Can a church replicate the transformative intimacy of pastoral care? Absolutely.
How? By being going back to a more relational, intimate level, replicating the beloved community-building of the earliest church. I am like many of my and the coming generations that find in traditional God-language an innate distance and disconnect when it is imminence and connection we most need and desire.
What if we took 1 John 4:8’s proclamation that God is Love literally and apply it all pervasively? What if we demythologized anthropomorphic metaphors of God and point to more universal and expansive metaphors, pointing to the God inherent in all? What if we pointed to Jesus as a master-teacher whose life and whose life teaching, even in death, lives and transforms us? What if we focused on the Holy Spirit as the Breath of God that knows no limitations or bifurcations, including religious ones, and thus explains non-Christian examples of “transformativeness”? What if we explicate that in the Trinity we see a working model of e pluribus unum?
So the growing church is theologically creative yet grounded in the operative principle that God is Love.
As for methodology, creating a natural community of relationships is the soil from which spiritual transformation and growth arise.
Everything else arises out of this.
Worship services and community service arise out of this. Sunday services that are relational are natural and intimate, and include meaningful quiet, evocative music, meaningful conversation and deep listening, and contemplative ritual.
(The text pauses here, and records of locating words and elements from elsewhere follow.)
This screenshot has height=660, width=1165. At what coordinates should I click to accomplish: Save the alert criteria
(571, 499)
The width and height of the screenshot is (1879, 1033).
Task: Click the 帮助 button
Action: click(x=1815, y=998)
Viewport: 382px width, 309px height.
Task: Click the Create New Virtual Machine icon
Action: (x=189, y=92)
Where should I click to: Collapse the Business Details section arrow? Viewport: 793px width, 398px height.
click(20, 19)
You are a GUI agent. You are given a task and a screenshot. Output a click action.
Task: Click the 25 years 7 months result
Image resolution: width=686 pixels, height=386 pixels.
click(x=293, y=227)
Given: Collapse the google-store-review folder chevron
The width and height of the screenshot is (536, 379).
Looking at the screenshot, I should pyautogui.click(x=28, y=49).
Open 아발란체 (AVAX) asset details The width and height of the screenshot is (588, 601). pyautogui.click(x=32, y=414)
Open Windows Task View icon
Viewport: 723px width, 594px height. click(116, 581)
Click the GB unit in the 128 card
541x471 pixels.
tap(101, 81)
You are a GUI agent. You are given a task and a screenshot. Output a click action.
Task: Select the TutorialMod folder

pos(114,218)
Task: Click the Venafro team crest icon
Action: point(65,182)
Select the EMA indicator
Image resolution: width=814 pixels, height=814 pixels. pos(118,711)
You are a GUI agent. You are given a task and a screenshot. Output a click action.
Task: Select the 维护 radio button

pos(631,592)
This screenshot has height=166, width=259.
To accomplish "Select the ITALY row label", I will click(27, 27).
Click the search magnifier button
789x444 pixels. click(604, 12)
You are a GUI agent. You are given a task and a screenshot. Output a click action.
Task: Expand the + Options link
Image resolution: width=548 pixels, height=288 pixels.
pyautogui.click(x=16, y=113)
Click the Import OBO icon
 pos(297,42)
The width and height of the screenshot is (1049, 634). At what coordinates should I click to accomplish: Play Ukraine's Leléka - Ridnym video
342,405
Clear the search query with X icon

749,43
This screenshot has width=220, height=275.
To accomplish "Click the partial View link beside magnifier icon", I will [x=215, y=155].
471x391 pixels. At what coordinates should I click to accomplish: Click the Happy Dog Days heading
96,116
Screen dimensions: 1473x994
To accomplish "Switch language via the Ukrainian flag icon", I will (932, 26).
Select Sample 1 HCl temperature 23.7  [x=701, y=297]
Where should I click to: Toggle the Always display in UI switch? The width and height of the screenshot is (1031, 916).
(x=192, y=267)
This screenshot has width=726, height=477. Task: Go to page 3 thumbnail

Far more than anything else in our multitasking, hyperactive world, people need to learn the art of stopping the rat-race, listening with more than just our ears, and being, without distraction and noise, present with people, leaving other life demands to another time. That’s what the services and the community as a whole would seek to create. The same would apply to community service as well.
Religious education arises out of this. Seminars, discussion groups, and educational opportunities related to theology would be part of the community. This religious education component would be focused on the broad, expansive traditions of Christianity but also look at non-Christian traditions and philosophies as well. Regular Centering Prayer sessions throughout the week would be another component to this approach.
Lastly, thinking about the growing problem of nature-deficit, the perfect church would incorporate regular outings to and even worship in nature.
Anyway, these are my thoughts on how to cultivate and grow the beloved community.